** Opening Input block **
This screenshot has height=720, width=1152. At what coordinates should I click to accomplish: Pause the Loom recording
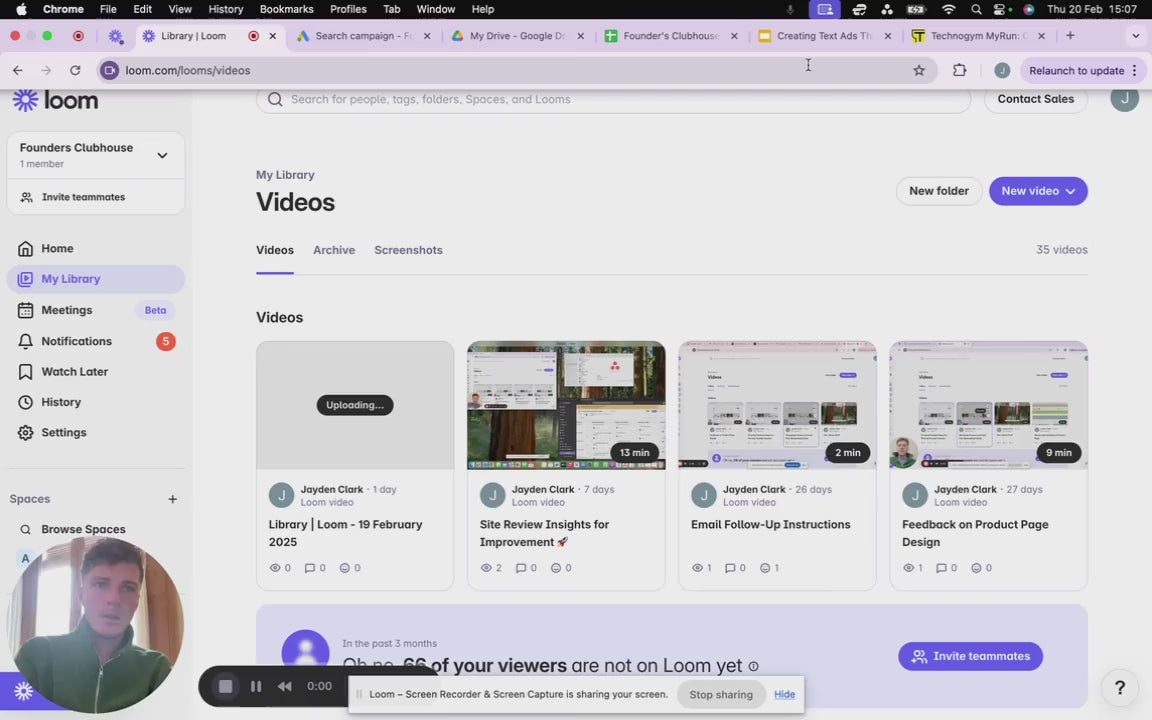click(x=256, y=686)
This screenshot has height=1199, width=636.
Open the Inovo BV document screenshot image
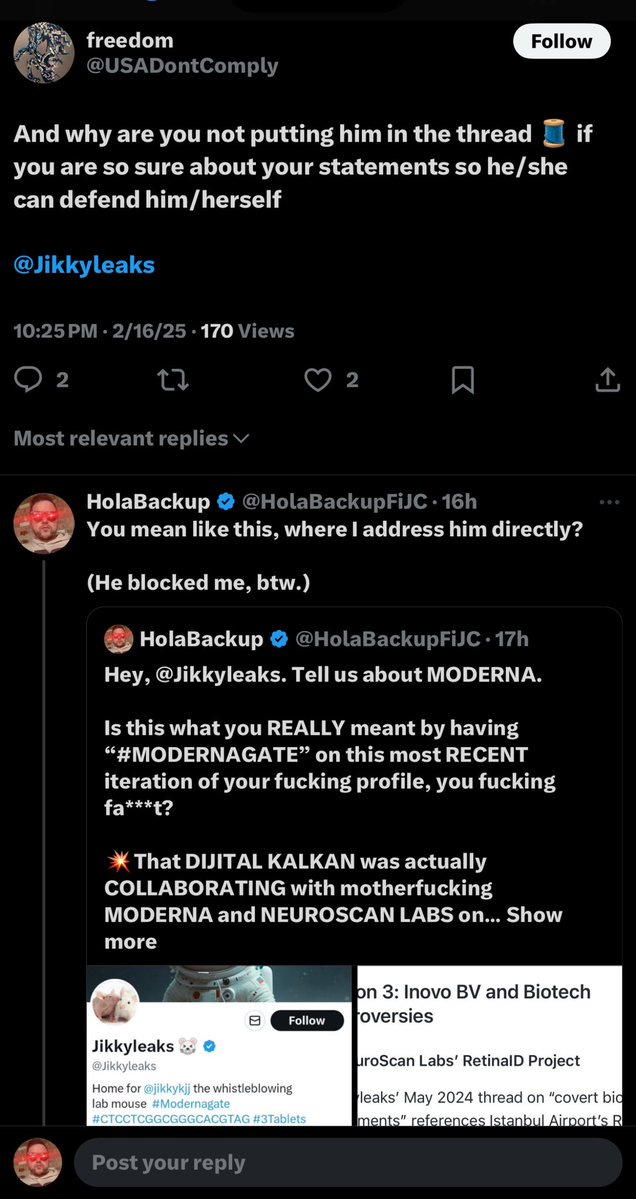pos(489,1045)
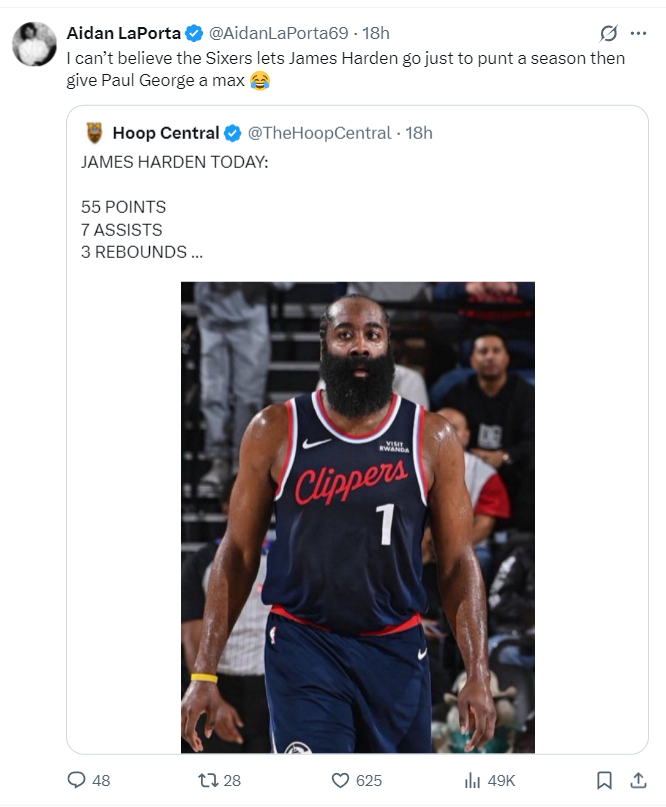Open the @AidanLaPorta69 handle link
The width and height of the screenshot is (666, 807).
278,33
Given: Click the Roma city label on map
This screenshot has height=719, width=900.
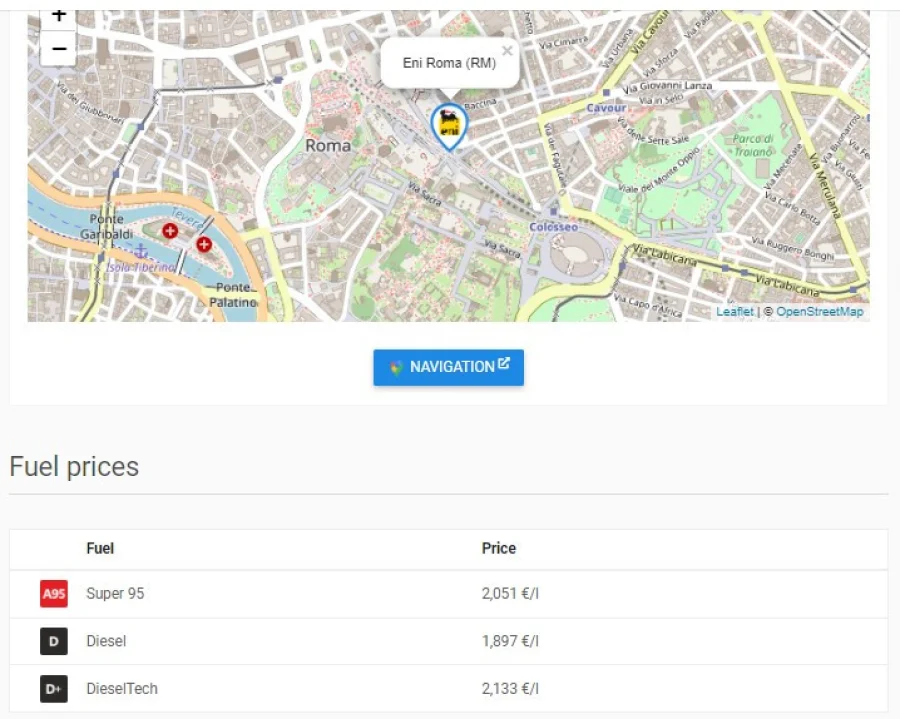Looking at the screenshot, I should 328,145.
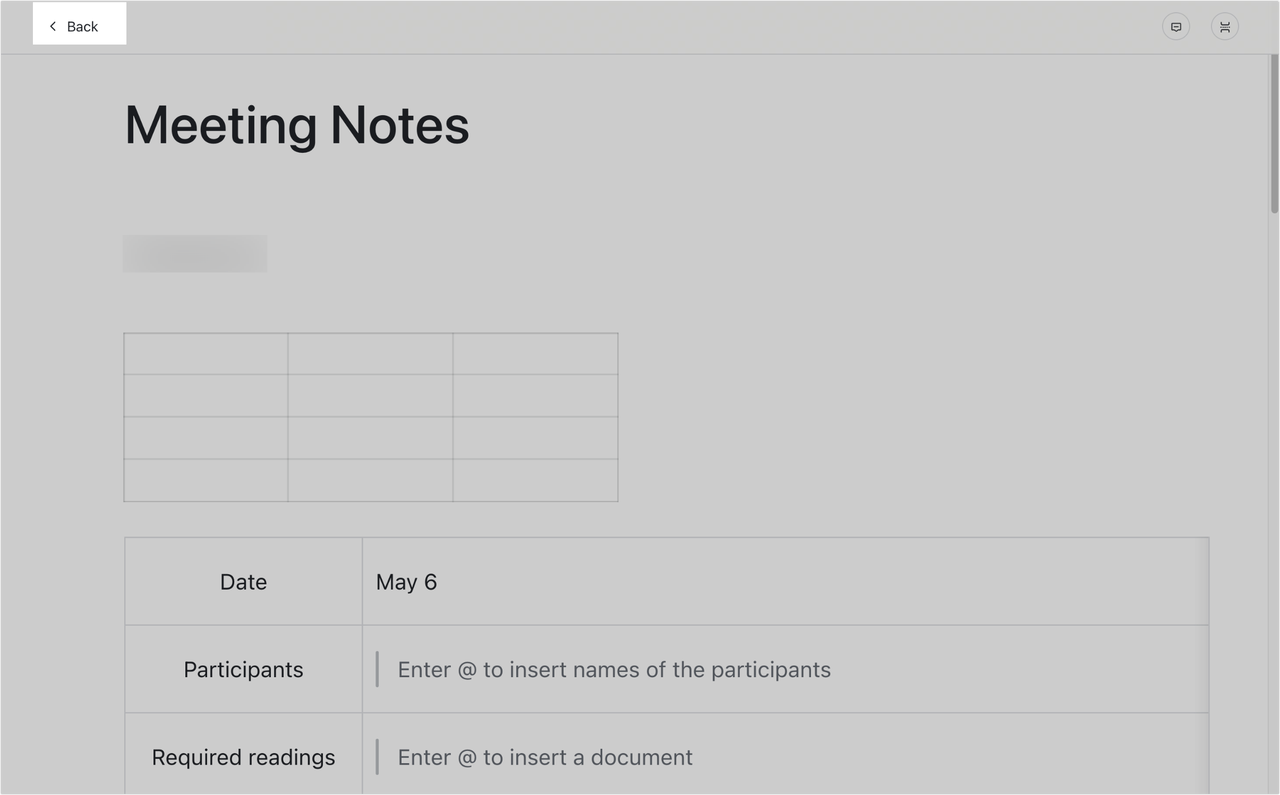Select the bottom-left cell of the empty table

[x=206, y=480]
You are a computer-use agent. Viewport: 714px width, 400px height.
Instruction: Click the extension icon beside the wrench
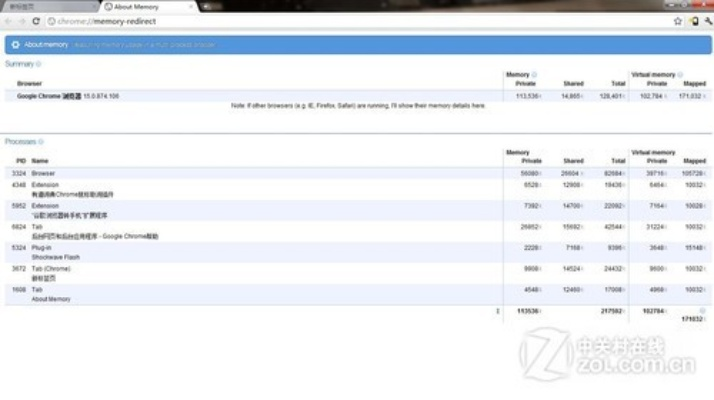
** Closing Input block **
### [Task details]
Please give again only those lines that run from the one containing "You are a computer-use" through the final line of the listing, both included, exactly as written and without pictures.

### [Expected output]
You are a computer-use agent. Viewport: 714px width, 400px height.
Instruction: Click the extension icon beside the wrench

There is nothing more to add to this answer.